Within a couple of weeks I knew this was the right place for me. My first lesson with Eugene Osadchy was amazing – I still study with him now – and the course was very easy to tailor to help me become the kind of musician that I wanted to be. There were classes in history, pedagogy, acoustics, electroacoustic music and more. A lot of these were based outside the music school – the acoustics course is run by the physics department, for example. The music history classes were particularly valuable for me because they gave me the tools I needed to understand music in its historical context. This was also helpful because I did a lot of Baroque cello and viola da gamba playing during my bachelors course, and now I do freelance work on both modern and period instruments.

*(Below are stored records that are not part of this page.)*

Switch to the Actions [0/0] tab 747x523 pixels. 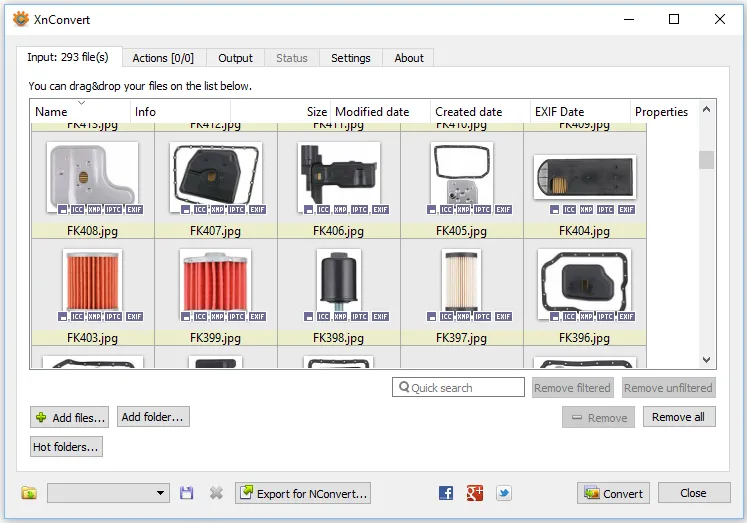click(x=164, y=58)
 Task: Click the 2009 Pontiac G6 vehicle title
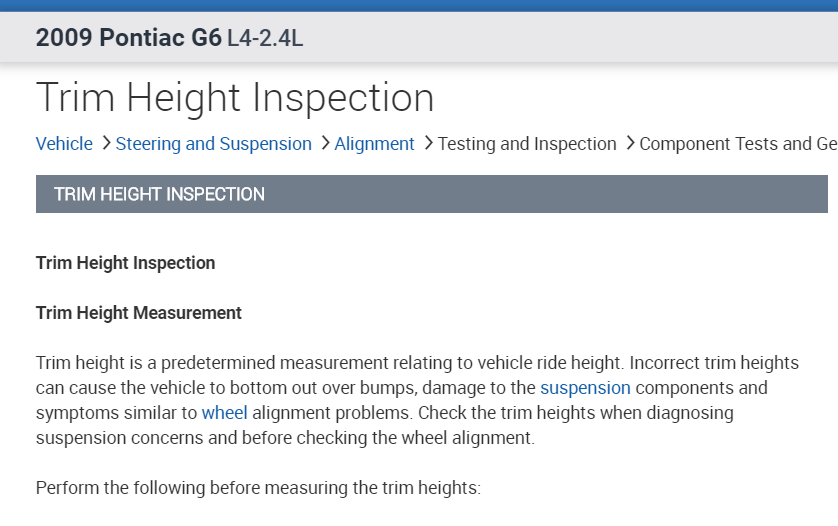pyautogui.click(x=128, y=39)
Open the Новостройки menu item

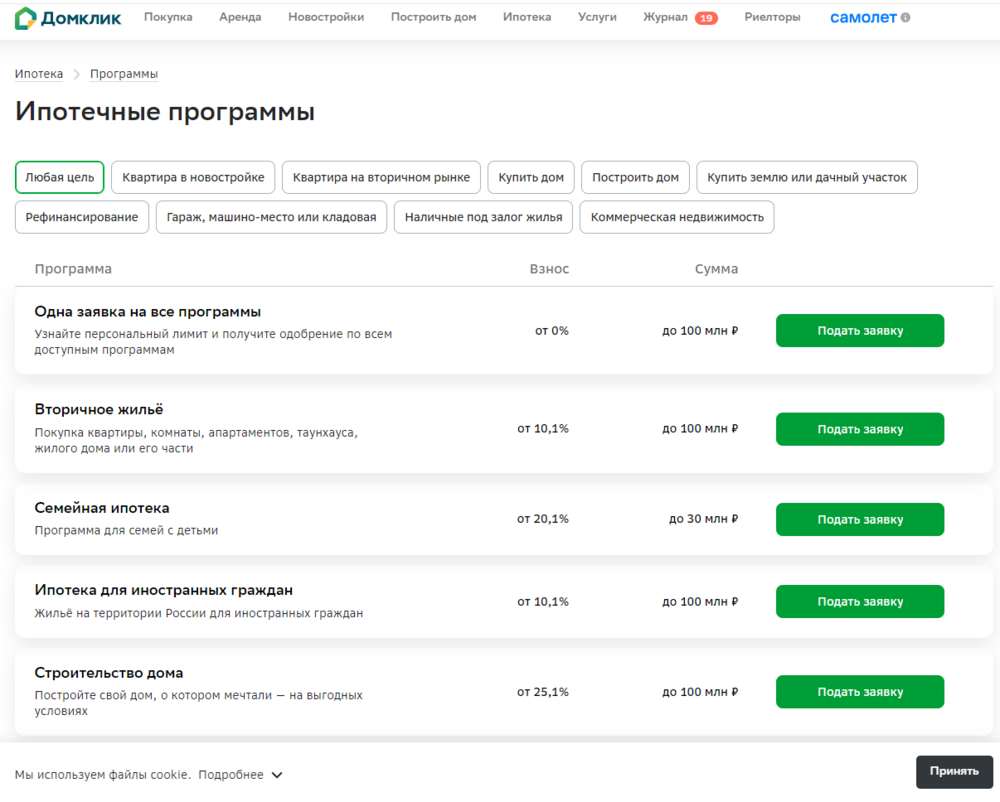[x=326, y=17]
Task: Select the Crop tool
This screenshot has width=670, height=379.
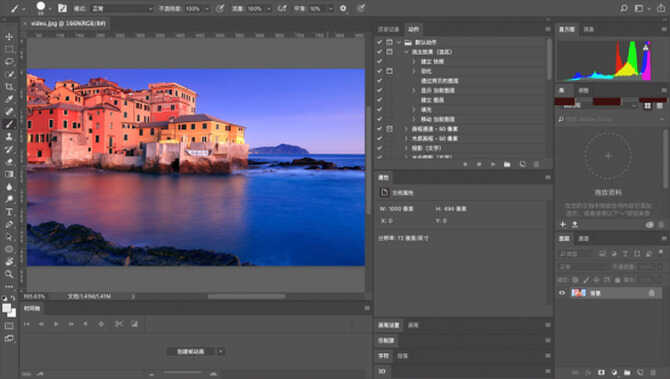Action: tap(9, 87)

The Dallas and Fort Worth areas of Texas have an unusually large number of ensembles: there are the Plano, Irving and Richardson symphony orchestras as well as chamber, early music and new music groups. It’s a great area to be a freelance player, and it gives UNT students and alumni lots of opportunities to play in a professional orchestral setting. If I could give one piece of advice to new students here, it would be to become a part of everything you can: go to concerts, study early music and jazz, take lessons from different faculty members, and really get involved with all the different aspects of the local music scene.